Word for word, give again the lines of the material below, from the one holding "COVID-19 (694, 581)" to the last, with nothing added.

---------- Materials provided ----------

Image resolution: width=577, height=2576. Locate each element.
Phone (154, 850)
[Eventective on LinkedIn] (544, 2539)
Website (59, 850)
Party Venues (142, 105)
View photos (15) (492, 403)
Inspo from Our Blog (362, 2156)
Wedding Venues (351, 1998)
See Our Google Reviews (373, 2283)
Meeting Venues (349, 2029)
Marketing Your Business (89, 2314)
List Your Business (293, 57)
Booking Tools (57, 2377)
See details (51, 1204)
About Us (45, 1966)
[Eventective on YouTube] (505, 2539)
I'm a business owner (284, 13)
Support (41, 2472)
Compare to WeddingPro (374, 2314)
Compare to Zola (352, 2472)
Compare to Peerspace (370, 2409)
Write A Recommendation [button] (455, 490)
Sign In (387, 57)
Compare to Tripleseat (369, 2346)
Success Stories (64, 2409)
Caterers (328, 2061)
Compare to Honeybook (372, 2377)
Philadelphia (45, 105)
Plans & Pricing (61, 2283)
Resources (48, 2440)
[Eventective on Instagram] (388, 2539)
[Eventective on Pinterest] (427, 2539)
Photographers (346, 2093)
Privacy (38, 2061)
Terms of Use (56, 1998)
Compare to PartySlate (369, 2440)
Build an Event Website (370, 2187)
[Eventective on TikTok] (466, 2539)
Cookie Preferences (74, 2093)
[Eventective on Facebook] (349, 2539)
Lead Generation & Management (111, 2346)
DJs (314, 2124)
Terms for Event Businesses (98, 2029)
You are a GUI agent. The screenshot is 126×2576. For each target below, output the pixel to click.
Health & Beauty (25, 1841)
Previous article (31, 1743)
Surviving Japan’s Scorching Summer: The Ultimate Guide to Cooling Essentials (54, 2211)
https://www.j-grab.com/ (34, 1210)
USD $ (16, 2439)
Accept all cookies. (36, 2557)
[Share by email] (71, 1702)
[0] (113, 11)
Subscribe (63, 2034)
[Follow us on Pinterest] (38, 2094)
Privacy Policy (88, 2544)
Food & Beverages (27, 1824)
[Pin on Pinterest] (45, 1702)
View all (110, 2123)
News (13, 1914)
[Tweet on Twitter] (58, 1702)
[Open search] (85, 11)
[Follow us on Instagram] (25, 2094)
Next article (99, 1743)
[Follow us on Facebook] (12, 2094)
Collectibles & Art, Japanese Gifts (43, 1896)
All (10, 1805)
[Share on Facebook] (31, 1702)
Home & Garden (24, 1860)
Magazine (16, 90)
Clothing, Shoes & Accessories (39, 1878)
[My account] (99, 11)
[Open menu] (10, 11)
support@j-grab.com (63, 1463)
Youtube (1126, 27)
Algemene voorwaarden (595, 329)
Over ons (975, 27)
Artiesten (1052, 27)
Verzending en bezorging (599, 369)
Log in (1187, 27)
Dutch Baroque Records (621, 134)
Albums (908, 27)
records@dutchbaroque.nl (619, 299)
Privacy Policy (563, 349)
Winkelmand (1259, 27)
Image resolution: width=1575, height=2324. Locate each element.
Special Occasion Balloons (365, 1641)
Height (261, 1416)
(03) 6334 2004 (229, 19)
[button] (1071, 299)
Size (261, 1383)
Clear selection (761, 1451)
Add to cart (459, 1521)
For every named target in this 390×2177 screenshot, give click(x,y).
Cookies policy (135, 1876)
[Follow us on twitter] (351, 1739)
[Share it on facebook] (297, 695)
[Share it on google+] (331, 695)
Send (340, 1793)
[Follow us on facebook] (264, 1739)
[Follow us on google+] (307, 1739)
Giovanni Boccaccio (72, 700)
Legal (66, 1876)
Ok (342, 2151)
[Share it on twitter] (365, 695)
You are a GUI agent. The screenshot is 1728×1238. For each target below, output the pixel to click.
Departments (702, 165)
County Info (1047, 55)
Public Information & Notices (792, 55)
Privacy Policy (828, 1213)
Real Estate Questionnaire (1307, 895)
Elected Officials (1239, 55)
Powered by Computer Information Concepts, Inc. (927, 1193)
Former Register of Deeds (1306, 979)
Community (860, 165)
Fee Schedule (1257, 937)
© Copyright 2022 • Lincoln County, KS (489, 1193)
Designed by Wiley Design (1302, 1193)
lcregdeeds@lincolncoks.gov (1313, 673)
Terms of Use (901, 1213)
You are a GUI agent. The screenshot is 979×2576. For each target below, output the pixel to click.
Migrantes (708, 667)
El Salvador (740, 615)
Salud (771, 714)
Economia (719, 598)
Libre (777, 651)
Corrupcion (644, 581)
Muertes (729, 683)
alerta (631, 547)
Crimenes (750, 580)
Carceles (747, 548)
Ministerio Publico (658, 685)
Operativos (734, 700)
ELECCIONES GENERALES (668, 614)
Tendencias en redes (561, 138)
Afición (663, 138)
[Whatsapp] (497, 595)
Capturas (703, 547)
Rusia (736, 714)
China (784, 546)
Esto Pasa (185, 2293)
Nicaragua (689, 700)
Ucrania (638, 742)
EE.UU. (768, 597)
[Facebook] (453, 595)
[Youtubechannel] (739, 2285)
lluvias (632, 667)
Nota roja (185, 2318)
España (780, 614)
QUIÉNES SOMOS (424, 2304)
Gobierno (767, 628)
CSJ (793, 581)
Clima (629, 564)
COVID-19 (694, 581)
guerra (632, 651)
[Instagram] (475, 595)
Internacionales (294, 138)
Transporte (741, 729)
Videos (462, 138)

----------

(Worked solution):
COVID-19 (694, 581)
guerra (632, 651)
[Instagram] (475, 595)
Internacionales (294, 138)
Transporte (741, 729)
Videos (462, 138)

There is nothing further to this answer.